(Material for locating described items)

· · · ·

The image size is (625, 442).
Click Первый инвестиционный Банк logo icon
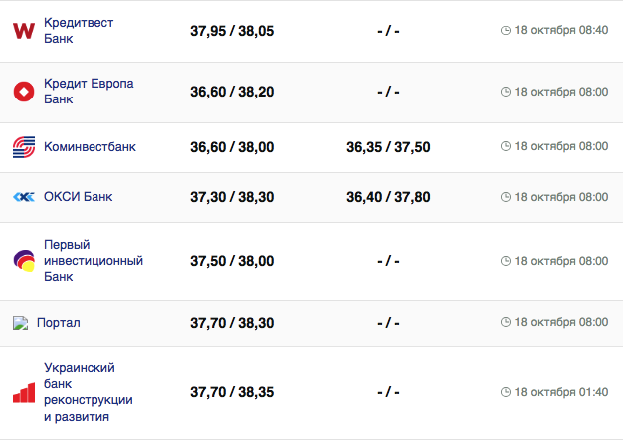coord(24,261)
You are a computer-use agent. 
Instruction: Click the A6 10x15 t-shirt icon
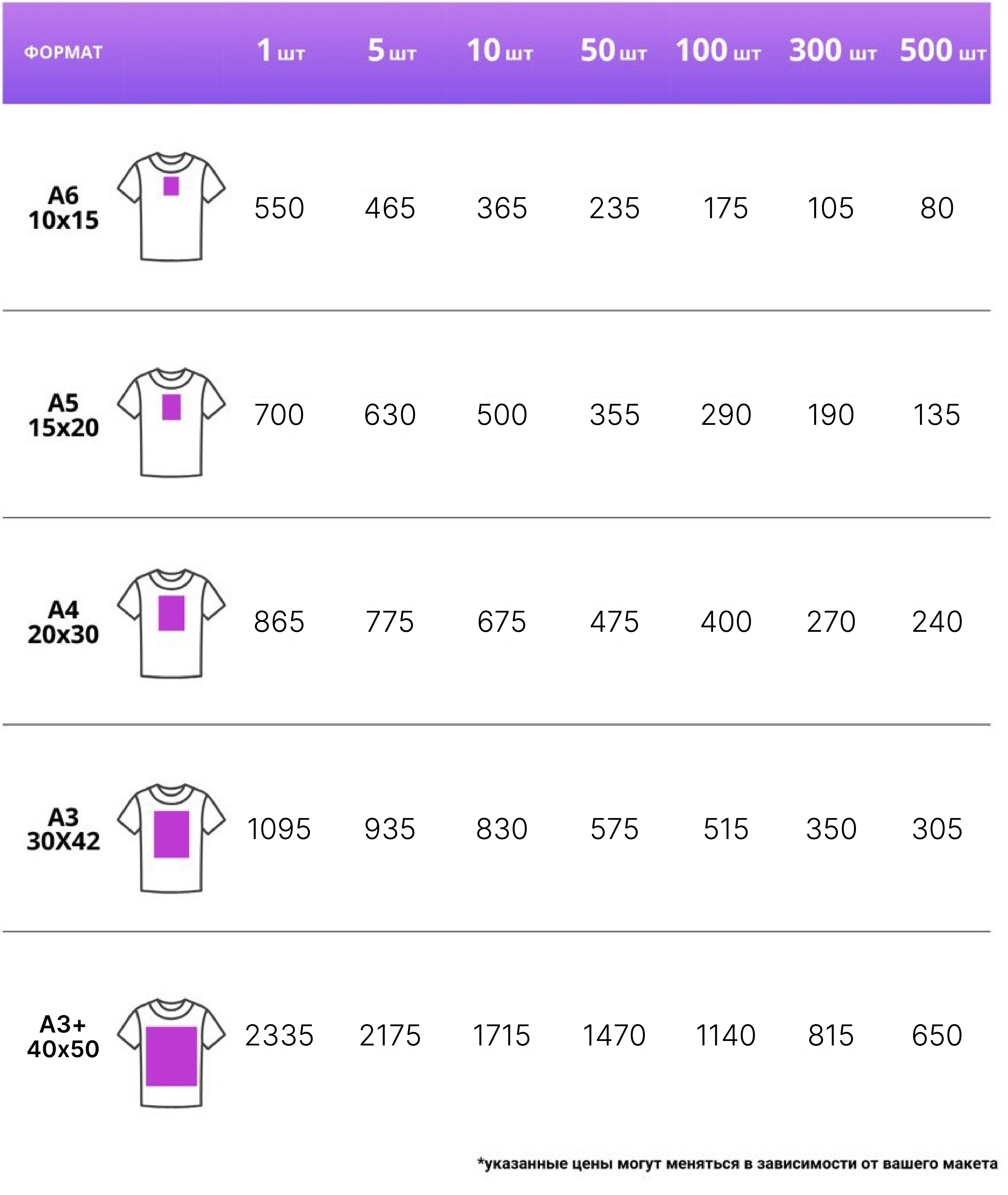coord(171,206)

· · · ·

WRITTEN TASK
Output every line of the material above as a numbered list. Skip blank lines and leave out the pictures.

TASK RESULT
1. The image size is (625, 442).
2. Click Первый инвестиционный Банк logo icon
3. coord(24,261)
4. You are a computer-use agent. 
5. Instruction: Click the A6 10x15 t-shirt icon
6. coord(171,206)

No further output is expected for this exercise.